WHAT IS REQUIRED - Copy the entries exactly. Leave nothing out and add nothing.

DATA FOR REVIEW -

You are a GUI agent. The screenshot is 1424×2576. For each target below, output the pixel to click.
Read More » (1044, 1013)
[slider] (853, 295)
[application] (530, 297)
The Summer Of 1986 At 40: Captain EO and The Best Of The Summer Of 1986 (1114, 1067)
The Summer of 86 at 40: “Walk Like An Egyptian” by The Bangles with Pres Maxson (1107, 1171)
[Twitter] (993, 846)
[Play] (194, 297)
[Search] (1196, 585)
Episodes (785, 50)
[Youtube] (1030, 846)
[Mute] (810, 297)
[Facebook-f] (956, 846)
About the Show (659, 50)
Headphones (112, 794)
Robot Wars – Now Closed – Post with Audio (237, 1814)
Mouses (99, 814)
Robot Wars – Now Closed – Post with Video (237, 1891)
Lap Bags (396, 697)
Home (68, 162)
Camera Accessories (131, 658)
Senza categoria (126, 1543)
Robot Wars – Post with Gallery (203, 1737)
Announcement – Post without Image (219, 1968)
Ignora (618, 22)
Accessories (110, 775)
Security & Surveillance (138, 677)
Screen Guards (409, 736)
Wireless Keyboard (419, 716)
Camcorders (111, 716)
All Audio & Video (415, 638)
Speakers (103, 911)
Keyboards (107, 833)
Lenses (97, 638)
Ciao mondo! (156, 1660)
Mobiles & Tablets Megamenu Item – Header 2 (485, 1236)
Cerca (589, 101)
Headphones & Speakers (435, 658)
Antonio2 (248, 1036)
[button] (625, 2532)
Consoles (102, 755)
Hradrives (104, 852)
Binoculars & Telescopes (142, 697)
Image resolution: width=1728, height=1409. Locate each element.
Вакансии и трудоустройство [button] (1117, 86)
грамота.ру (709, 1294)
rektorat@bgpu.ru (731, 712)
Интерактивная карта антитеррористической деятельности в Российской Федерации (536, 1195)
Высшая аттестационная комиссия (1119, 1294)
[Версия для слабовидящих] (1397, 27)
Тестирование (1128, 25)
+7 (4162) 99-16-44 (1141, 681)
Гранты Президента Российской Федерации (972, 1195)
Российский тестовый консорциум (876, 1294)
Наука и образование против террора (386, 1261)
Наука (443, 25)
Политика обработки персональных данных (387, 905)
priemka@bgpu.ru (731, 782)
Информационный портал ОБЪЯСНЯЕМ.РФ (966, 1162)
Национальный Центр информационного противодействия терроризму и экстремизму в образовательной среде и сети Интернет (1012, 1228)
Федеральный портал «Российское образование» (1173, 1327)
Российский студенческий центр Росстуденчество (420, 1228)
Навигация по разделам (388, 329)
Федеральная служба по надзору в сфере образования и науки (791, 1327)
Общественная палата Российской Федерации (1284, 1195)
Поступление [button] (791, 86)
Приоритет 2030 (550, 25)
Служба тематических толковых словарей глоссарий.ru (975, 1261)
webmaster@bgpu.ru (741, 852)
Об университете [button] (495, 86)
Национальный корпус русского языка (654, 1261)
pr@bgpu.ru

WRITTEN SOLUTION -
You are a GUI agent. The screenshot is 1424×2576. For each target below, output the pixel to click.
Read More » (1044, 1013)
[slider] (853, 295)
[application] (530, 297)
The Summer Of 1986 At 40: Captain EO and The Best Of The Summer Of 1986 (1114, 1067)
The Summer of 86 at 40: “Walk Like An Egyptian” by The Bangles with Pres Maxson (1107, 1171)
[Twitter] (993, 846)
[Play] (194, 297)
[Search] (1196, 585)
Episodes (785, 50)
[Youtube] (1030, 846)
[Mute] (810, 297)
[Facebook-f] (956, 846)
About the Show (659, 50)
Headphones (112, 794)
Robot Wars – Now Closed – Post with Audio (237, 1814)
Mouses (99, 814)
Robot Wars – Now Closed – Post with Video (237, 1891)
Lap Bags (396, 697)
Home (68, 162)
Camera Accessories (131, 658)
Senza categoria (126, 1543)
Robot Wars – Post with Gallery (203, 1737)
Announcement – Post without Image (219, 1968)
Ignora (618, 22)
Accessories (110, 775)
Security & Surveillance (138, 677)
Screen Guards (409, 736)
Wireless Keyboard (419, 716)
Camcorders (111, 716)
All Audio & Video (415, 638)
Speakers (103, 911)
Keyboards (107, 833)
Lenses (97, 638)
Ciao mondo! (156, 1660)
Mobiles & Tablets Megamenu Item – Header 2 (485, 1236)
Cerca (589, 101)
Headphones & Speakers (435, 658)
Antonio2 (248, 1036)
[button] (625, 2532)
Consoles (102, 755)
Hradrives (104, 852)
Binoculars & Telescopes (142, 697)
Image resolution: width=1728, height=1409. Locate each element.
Вакансии и трудоустройство [button] (1117, 86)
грамота.ру (709, 1294)
rektorat@bgpu.ru (731, 712)
Интерактивная карта антитеррористической деятельности в Российской Федерации (536, 1195)
Высшая аттестационная комиссия (1119, 1294)
[Версия для слабовидящих] (1397, 27)
Тестирование (1128, 25)
+7 (4162) 99-16-44 (1141, 681)
Гранты Президента Российской Федерации (972, 1195)
Российский тестовый консорциум (876, 1294)
Наука и образование против террора (386, 1261)
Наука (443, 25)
Политика обработки персональных данных (387, 905)
priemka@bgpu.ru (731, 782)
Информационный портал ОБЪЯСНЯЕМ.РФ (966, 1162)
Национальный Центр информационного противодействия терроризму и экстремизму в образовательной среде и сети Интернет (1012, 1228)
Федеральный портал «Российское образование» (1173, 1327)
Российский студенческий центр Росстуденчество (420, 1228)
Навигация по разделам (388, 329)
Федеральная служба по надзору в сфере образования и науки (791, 1327)
Общественная палата Российской Федерации (1284, 1195)
Поступление [button] (791, 86)
Приоритет 2030 (550, 25)
Служба тематических толковых словарей глоссарий.ru (975, 1261)
webmaster@bgpu.ru (741, 852)
Об университете [button] (495, 86)
Национальный корпус русского языка (654, 1261)
pr@bgpu.ru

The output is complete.